There are literally so many apps and pieces of software out there that can help you manage your work life it would take up an entire post just to list the tip of the iceberg. In point of fact, that is exactly what Passive Panda does with it’s list of 50 productivity boosting online tools. The time management tools start at number 20, but the project management and productivity management tools are all worth a look. The thing to remember about programs and apps is that you need to find what works for you, not one that you work for. If a particular app or program feels like it’s more work than it’s worth, it probably is. Don’t be afraid to try out more than one before you commit to using one or several of the options. I do, however, advocate for starting with free programs and apps before dumping money into one.

For more thoughts on productivity boosting, you can check out the post I dedicated to that topic here.

Also, check out Jamie Wallace’s excellent post for a more in-depth look at how to leverage project management software and techniques to your writing life.

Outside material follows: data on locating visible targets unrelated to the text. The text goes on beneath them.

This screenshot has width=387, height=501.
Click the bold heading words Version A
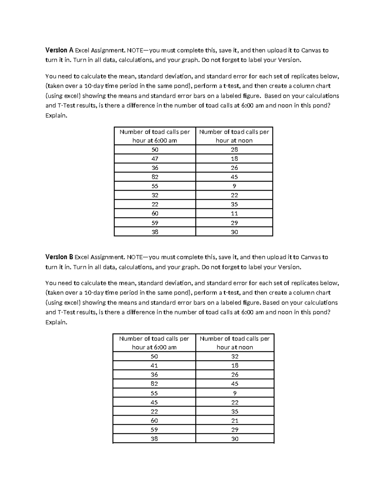pos(59,50)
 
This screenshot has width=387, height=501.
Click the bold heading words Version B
pos(59,257)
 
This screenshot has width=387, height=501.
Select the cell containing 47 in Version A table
pos(155,159)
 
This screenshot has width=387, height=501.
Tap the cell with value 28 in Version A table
pos(234,149)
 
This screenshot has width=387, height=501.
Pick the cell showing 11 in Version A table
pos(234,214)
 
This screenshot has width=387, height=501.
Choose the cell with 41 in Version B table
pos(154,366)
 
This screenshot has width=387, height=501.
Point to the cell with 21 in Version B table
pos(235,421)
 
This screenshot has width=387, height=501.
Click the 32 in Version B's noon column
pos(235,356)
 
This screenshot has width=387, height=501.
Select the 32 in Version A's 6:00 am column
pos(155,195)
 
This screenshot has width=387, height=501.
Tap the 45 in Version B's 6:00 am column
pos(154,402)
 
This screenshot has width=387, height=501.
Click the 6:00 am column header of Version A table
pos(155,136)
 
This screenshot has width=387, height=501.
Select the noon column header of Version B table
pos(235,343)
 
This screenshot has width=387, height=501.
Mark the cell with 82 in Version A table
pos(155,177)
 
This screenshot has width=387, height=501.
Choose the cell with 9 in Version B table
pos(235,393)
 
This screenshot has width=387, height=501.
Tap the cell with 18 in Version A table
pos(234,159)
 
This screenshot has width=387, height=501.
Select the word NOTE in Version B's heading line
pos(135,257)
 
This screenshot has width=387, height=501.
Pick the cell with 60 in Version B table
pos(154,421)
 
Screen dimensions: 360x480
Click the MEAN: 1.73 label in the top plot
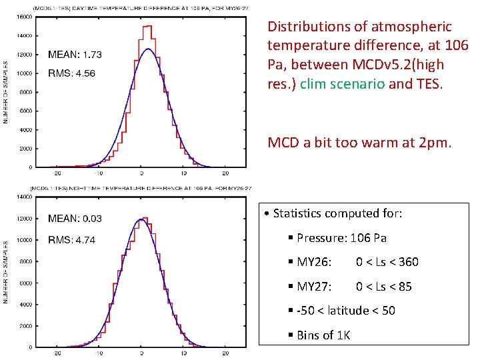[75, 54]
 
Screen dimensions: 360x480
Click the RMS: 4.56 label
[72, 73]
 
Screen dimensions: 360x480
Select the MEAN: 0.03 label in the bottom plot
[75, 218]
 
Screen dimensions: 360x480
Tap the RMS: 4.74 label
[72, 239]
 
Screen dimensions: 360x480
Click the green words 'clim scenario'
[331, 84]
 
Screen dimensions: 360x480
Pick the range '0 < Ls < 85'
[383, 287]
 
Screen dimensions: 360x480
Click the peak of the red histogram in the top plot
[147, 27]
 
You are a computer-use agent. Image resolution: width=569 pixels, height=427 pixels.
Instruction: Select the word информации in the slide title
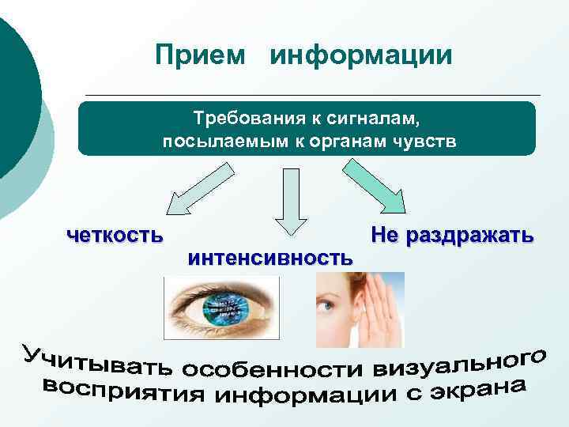point(361,56)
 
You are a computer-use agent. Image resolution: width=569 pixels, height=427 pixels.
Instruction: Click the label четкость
point(116,234)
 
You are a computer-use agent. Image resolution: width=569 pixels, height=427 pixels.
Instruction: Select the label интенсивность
point(270,257)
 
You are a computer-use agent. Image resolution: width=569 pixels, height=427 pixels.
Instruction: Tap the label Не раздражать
point(451,236)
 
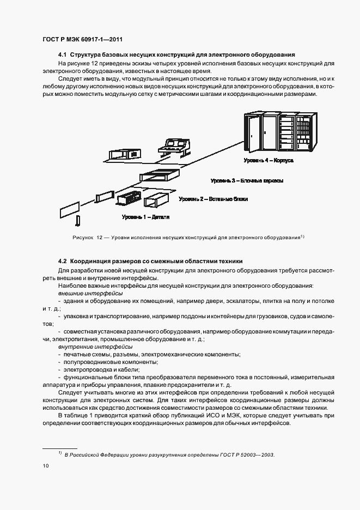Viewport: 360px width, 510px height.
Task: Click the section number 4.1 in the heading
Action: (62, 55)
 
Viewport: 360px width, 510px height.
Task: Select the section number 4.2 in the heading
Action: (62, 262)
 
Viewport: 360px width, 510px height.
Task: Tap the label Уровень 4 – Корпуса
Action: (269, 161)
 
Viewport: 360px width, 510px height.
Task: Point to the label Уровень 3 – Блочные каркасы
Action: (247, 180)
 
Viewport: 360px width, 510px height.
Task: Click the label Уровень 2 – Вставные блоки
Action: (214, 199)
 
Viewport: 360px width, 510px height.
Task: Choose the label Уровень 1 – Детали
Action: (145, 217)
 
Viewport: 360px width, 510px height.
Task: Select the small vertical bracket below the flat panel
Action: (78, 221)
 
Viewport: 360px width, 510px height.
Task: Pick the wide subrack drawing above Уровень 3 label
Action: (160, 175)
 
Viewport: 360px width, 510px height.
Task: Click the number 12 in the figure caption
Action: (100, 238)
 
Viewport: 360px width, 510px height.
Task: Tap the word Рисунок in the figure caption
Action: (82, 238)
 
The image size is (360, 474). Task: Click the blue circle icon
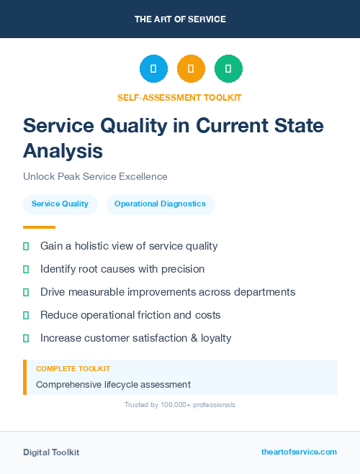pyautogui.click(x=153, y=69)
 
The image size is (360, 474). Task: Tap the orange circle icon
pyautogui.click(x=191, y=69)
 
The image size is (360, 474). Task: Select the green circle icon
pyautogui.click(x=228, y=69)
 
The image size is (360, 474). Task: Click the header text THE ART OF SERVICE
pyautogui.click(x=180, y=19)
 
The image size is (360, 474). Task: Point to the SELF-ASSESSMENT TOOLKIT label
pyautogui.click(x=179, y=97)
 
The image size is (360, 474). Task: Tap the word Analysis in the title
pyautogui.click(x=63, y=151)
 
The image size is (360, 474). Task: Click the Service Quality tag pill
pyautogui.click(x=60, y=204)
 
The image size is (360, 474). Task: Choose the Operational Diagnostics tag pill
pyautogui.click(x=160, y=204)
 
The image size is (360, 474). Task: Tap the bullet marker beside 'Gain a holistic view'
pyautogui.click(x=26, y=246)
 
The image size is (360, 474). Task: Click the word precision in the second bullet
pyautogui.click(x=183, y=269)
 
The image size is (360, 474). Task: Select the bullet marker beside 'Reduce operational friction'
pyautogui.click(x=26, y=315)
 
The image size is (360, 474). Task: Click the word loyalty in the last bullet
pyautogui.click(x=212, y=338)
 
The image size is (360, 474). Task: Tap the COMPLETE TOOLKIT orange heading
pyautogui.click(x=73, y=368)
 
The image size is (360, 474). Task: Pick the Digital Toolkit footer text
pyautogui.click(x=51, y=452)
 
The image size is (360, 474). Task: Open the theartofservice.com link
pyautogui.click(x=299, y=452)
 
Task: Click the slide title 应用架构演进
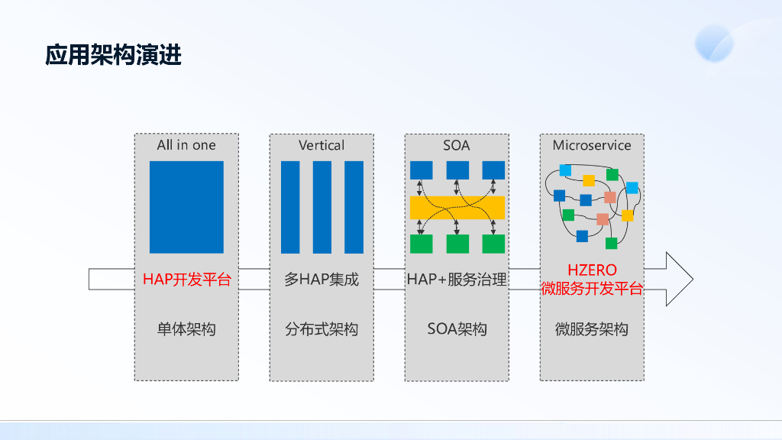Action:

Boosting Writer Creativity


Image courtesy of Master isolated images/

Creativity is a crucial tool for every writer, whether you’re trying to dream up a new angle on business branding or to draft potent dialogue. Unfortunately, we also write in a world that places very real mental, physical, and emotional demands on us. I know that I find it much more difficult to when I’m tired or after an argument or when some unexpected expense comes along. Fortunately, you can help train your mind to stay creative with some basic techniques and tactics.

Random Fusing

I picked this one up from The Iron Writer Challenge. Select a few random items or people and design a scenario or story around them. Just writing out a couple of paragraphs can help to cement the fusing process. The point here is not to achieve greatness, though kudos if you do, but simply to train your brain to make connections between seemingly unrelated things. If you can get your brain into the habit, you’ll likely get find it easier to be creative when you need to be.

Be Curious

There is deep link between curiosity and creativity. For a good overview of some contemporary thinking on the link between the two, David Silverstein has done a roundup on his blog here that is worth the read. On a different note, but no less compelling, is this TED Talk by physicist Brian Cox where he draws a link between the curiosity-based research and creative advancements, such as transistors and silicon chips, as well as some very cool information about the origins of life in the universe. I recommend watching the whole video. It’s a very well spent 15 minutes.


Develop Expertise

Expertise in a given subject or topic can serve as a springboard for creativity. In-depth knowledge enables you to see the path not taken and arms you to explore it. This doesn’t mean you need a PhD in Renaissance History or Biophysics; you’re a writer after all. What it means is reading and watching everything you can get your hands on in an area that is at your level of understanding. Start at the broad level and work in from there. For example, I’m fascinated by the Medici family, but I didn’t start by reading a biography of Catherine de’Medici. My fascination with them started when I was reading about Florentine history in the 1400’s and 1500’s to give me some context for Machiavelli’s political treatise, The Prince. Fast forward several years and I’m reading books about specific incidents in the lives of specific member of the Medici family. While I wouldn’t consider myself an expert on the level of professional scholars, I know the material well enough for it to serve as background and fertile soil for my fiction.

While everyone is going to have an off day, creatively speaking, developing expertise, being curious, and sometimes just plain random fusing can help to keep the creative juices flowing.